Task description:
Line count for the string "will" in the records below: report that figure and nothing else.

[Dataset entries]
──────

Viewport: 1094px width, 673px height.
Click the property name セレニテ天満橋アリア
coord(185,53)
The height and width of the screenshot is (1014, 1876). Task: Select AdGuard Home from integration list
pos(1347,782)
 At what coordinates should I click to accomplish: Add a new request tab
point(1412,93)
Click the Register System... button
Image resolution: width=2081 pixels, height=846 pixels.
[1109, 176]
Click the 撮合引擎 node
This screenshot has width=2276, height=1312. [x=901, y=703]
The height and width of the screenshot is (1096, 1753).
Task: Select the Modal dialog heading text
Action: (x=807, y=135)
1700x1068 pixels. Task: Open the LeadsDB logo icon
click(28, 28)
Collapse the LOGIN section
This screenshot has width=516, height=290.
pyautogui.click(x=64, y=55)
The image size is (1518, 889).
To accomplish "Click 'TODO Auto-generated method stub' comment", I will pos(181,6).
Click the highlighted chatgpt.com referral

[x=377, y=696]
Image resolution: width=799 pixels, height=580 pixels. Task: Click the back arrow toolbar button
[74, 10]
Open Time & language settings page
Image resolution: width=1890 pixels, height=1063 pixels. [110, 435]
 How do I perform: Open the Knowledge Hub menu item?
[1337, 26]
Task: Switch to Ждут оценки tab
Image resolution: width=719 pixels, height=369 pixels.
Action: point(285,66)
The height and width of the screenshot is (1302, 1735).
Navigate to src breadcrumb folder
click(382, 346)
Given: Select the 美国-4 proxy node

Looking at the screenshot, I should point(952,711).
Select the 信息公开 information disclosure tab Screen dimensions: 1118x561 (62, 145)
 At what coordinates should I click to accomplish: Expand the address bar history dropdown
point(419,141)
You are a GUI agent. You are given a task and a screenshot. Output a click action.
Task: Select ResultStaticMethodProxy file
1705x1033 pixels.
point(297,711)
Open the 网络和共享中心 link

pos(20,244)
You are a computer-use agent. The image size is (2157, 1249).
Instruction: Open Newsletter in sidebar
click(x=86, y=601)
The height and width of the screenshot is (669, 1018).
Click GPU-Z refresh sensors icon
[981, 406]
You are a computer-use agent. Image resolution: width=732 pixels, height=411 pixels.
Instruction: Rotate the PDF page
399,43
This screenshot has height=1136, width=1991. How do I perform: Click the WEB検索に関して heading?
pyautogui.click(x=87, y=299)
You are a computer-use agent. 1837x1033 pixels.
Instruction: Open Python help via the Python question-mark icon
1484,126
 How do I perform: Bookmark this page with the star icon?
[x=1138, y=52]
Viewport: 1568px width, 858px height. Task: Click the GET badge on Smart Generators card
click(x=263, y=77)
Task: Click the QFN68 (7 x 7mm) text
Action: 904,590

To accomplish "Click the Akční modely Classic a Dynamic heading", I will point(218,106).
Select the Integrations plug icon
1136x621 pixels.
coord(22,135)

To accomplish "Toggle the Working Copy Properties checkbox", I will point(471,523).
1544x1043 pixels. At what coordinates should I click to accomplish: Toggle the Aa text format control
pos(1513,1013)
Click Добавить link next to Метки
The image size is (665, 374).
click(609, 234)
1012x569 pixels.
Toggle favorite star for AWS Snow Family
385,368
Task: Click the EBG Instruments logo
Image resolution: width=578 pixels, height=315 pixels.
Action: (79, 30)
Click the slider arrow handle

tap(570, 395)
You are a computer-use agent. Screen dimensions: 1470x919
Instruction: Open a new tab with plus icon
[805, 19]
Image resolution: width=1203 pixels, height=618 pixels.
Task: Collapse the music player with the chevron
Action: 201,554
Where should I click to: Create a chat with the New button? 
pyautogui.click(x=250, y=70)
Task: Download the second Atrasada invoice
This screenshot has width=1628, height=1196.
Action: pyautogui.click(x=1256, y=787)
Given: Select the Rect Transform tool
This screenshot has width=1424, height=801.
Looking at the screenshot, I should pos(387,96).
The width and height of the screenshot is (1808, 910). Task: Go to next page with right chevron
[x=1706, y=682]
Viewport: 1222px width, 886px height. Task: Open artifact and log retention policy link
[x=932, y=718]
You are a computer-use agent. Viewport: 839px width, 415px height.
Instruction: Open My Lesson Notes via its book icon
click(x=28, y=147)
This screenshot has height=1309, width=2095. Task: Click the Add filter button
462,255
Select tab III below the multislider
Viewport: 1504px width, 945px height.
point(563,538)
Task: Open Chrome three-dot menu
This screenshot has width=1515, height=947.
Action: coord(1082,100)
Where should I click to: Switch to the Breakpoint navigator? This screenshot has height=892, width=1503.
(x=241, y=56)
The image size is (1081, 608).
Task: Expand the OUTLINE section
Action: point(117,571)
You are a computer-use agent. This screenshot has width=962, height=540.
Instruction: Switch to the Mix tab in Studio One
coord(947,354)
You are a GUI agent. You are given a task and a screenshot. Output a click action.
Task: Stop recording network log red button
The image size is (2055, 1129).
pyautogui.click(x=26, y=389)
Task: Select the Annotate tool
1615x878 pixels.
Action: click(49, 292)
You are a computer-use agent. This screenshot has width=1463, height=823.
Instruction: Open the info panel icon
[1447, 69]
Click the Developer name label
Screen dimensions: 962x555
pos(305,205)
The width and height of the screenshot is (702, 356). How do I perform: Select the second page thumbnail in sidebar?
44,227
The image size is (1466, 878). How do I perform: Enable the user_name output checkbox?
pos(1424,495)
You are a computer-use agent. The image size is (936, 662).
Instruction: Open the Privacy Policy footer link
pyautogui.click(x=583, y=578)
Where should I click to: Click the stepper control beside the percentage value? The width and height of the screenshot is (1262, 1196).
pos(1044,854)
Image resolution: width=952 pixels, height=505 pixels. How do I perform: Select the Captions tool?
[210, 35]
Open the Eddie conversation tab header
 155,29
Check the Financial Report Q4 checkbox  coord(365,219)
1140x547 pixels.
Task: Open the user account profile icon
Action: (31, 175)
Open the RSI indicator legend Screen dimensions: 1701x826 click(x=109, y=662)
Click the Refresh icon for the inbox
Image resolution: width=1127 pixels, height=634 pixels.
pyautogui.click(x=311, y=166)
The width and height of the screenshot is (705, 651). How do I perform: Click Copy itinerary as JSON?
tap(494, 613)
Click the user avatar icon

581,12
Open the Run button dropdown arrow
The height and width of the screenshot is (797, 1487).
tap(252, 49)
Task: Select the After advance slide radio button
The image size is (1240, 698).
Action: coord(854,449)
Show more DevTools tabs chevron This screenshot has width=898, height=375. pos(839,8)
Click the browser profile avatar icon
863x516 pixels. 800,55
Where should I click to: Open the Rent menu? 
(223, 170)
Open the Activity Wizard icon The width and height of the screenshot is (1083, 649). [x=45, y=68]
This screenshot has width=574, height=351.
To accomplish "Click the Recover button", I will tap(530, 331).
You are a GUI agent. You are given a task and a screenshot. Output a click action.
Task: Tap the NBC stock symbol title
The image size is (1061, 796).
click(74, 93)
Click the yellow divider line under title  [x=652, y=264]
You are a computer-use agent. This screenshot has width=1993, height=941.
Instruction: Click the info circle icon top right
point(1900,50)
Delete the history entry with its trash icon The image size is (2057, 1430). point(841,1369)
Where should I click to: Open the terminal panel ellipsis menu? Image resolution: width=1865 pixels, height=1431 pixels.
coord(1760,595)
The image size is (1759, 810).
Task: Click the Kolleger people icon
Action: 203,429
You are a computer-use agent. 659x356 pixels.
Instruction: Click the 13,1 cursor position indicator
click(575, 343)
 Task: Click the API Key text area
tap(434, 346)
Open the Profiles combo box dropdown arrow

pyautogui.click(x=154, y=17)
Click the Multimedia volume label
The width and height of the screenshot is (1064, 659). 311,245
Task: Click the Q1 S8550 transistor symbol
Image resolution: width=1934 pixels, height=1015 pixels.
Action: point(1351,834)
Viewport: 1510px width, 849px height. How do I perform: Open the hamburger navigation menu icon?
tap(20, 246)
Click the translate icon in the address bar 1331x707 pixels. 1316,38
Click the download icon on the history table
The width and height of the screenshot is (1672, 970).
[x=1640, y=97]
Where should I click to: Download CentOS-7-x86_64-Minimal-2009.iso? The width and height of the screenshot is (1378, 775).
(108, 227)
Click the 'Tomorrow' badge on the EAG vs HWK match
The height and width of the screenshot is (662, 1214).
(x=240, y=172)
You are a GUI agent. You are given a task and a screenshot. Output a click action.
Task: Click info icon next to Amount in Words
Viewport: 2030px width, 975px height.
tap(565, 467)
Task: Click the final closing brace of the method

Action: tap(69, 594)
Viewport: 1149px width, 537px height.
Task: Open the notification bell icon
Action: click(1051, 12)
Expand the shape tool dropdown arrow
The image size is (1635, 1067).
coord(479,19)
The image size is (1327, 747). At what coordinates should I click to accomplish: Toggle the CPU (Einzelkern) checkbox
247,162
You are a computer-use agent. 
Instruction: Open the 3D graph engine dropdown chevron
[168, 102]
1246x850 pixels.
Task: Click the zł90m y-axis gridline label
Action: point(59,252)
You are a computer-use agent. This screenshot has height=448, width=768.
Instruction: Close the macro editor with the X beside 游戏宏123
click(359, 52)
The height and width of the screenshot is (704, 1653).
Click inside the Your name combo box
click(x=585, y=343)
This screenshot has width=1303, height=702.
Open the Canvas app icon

──────

Solution to this task:
4